Action item: Print every line of the listing below, starting with the line that holds "SHIPMENTS (345, 1962)" and going on through the line that holds "[Facebook] (132, 100)", both included, and print nothing else.

Data records:
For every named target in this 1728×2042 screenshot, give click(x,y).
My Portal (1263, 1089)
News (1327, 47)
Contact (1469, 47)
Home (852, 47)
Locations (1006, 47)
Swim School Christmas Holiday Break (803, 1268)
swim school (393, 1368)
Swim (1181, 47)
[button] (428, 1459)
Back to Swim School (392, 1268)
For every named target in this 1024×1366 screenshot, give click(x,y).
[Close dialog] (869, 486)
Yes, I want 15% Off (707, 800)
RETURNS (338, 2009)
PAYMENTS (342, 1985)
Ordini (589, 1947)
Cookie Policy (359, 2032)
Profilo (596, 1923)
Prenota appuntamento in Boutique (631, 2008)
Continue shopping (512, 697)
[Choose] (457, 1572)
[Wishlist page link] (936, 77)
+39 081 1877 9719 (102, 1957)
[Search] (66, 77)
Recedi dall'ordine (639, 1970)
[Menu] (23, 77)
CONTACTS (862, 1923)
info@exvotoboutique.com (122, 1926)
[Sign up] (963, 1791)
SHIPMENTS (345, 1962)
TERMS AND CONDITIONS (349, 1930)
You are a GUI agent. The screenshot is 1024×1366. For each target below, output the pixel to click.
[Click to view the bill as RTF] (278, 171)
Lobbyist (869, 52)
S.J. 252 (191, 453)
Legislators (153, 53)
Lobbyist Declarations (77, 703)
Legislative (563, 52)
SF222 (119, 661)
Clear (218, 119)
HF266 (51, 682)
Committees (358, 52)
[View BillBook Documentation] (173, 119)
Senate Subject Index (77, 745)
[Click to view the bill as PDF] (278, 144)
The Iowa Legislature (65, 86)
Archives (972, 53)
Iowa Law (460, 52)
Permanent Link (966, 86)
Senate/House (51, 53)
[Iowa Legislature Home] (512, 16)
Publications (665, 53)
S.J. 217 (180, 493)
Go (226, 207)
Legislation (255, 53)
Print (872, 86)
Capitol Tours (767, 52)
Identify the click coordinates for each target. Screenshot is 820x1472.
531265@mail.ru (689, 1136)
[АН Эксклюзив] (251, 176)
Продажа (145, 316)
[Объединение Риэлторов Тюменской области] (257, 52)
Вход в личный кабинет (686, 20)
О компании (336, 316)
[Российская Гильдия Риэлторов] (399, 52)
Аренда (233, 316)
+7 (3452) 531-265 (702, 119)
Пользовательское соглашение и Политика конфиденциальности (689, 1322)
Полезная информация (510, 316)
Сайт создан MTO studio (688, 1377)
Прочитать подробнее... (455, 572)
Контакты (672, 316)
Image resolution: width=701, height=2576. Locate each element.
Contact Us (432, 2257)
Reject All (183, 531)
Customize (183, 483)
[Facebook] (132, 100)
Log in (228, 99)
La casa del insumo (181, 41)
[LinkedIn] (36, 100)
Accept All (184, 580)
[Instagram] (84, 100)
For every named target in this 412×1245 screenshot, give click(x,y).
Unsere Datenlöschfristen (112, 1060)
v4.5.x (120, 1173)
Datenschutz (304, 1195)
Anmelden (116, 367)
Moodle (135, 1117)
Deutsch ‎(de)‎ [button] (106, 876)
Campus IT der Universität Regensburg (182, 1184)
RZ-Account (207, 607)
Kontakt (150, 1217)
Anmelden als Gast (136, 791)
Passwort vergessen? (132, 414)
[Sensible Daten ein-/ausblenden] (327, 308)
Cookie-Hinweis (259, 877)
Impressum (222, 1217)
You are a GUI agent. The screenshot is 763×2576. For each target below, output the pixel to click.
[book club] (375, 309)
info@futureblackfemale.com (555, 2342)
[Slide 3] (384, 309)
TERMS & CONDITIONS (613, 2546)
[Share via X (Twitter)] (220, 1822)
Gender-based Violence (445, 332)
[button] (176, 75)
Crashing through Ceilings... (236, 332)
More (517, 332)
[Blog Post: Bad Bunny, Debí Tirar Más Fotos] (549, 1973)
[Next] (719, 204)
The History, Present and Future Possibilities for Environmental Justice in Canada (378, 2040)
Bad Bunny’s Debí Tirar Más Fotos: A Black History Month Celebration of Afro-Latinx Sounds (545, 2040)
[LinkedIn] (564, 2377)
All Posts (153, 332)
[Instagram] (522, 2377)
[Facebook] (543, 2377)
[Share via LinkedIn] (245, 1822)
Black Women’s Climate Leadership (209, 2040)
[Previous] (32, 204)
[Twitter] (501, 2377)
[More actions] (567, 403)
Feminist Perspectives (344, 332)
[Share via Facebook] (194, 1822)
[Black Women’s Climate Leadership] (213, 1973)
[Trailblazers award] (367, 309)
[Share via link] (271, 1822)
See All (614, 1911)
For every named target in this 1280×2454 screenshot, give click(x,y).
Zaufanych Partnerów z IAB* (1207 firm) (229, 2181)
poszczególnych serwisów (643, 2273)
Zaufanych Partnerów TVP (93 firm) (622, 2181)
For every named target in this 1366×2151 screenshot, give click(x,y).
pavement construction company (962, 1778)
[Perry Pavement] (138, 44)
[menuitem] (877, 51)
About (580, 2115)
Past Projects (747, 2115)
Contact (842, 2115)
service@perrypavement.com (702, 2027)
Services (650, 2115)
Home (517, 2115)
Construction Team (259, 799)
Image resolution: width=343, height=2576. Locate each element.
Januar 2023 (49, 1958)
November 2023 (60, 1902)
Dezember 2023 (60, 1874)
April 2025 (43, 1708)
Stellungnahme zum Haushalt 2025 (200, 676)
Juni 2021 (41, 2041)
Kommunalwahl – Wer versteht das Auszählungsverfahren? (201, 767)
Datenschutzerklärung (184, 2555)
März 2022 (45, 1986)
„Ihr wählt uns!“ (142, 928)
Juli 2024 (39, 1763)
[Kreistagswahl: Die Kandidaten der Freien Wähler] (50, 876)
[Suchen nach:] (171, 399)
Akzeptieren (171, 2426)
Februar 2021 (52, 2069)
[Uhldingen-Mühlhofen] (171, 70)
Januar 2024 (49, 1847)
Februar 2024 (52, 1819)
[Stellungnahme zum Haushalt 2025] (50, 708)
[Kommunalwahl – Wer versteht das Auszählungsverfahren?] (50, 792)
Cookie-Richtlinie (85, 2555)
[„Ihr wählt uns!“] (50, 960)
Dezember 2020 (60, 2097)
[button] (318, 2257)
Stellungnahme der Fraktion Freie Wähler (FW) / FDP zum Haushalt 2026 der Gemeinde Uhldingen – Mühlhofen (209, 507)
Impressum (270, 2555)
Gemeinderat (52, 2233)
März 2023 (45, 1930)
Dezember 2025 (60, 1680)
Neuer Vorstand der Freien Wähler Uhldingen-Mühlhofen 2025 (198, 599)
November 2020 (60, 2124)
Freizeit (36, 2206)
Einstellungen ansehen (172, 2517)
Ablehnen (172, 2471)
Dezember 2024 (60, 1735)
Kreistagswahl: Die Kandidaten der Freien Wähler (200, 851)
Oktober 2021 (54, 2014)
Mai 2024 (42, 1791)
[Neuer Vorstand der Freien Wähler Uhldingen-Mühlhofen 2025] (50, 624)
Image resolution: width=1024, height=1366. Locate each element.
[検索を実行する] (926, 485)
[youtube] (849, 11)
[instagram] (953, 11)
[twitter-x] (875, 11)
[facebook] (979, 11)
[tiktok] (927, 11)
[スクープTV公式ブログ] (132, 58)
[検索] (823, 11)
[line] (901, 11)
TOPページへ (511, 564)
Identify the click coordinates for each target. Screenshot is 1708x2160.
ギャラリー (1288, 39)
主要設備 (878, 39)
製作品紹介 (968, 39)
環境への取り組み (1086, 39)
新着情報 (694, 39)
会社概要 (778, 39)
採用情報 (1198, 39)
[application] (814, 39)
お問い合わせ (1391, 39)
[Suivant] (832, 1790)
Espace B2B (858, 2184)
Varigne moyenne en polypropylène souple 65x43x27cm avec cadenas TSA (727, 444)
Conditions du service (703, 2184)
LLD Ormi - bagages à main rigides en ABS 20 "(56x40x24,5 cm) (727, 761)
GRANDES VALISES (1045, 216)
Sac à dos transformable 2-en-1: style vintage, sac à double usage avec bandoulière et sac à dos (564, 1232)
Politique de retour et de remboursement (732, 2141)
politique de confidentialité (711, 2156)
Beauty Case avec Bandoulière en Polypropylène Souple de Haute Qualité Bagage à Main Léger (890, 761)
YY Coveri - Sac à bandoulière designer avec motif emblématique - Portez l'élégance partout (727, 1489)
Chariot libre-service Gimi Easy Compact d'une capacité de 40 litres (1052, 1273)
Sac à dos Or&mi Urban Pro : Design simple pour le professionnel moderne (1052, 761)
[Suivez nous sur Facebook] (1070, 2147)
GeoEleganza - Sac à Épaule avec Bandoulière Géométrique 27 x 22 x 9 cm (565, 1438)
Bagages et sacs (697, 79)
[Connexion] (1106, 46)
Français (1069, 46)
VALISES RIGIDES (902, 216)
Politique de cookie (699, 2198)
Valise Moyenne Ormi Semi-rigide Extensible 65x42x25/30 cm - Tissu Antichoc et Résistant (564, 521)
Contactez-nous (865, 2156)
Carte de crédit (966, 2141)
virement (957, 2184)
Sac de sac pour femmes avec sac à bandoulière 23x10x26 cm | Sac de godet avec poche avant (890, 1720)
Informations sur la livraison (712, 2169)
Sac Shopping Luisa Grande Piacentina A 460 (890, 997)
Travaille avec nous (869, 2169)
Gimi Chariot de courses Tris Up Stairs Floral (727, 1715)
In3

Reply:
SHIPMENTS (345, 1962)
TERMS AND CONDITIONS (349, 1930)
You are a GUI agent. The screenshot is 1024×1366. For each target below, output the pixel to click.
[Click to view the bill as RTF] (278, 171)
Lobbyist (869, 52)
S.J. 252 (191, 453)
Legislators (153, 53)
Lobbyist Declarations (77, 703)
Legislative (563, 52)
SF222 (119, 661)
Clear (218, 119)
HF266 (51, 682)
Committees (358, 52)
[View BillBook Documentation] (173, 119)
Senate Subject Index (77, 745)
[Click to view the bill as PDF] (278, 144)
The Iowa Legislature (65, 86)
Archives (972, 53)
Iowa Law (460, 52)
Permanent Link (966, 86)
Senate/House (51, 53)
[Iowa Legislature Home] (512, 16)
Publications (665, 53)
S.J. 217 (180, 493)
Go (226, 207)
Legislation (255, 53)
Print (872, 86)
Capitol Tours (767, 52)
Identify the click coordinates for each target. Screenshot is 820x1472.
531265@mail.ru (689, 1136)
[АН Эксклюзив] (251, 176)
Продажа (145, 316)
[Объединение Риэлторов Тюменской области] (257, 52)
Вход в личный кабинет (686, 20)
О компании (336, 316)
[Российская Гильдия Риэлторов] (399, 52)
Аренда (233, 316)
+7 (3452) 531-265 (702, 119)
Пользовательское соглашение и Политика конфиденциальности (689, 1322)
Полезная информация (510, 316)
Сайт создан MTO studio (688, 1377)
Прочитать подробнее... (455, 572)
Контакты (672, 316)
Image resolution: width=701, height=2576. Locate each element.
Contact Us (432, 2257)
Reject All (183, 531)
Customize (183, 483)
[Facebook] (132, 100)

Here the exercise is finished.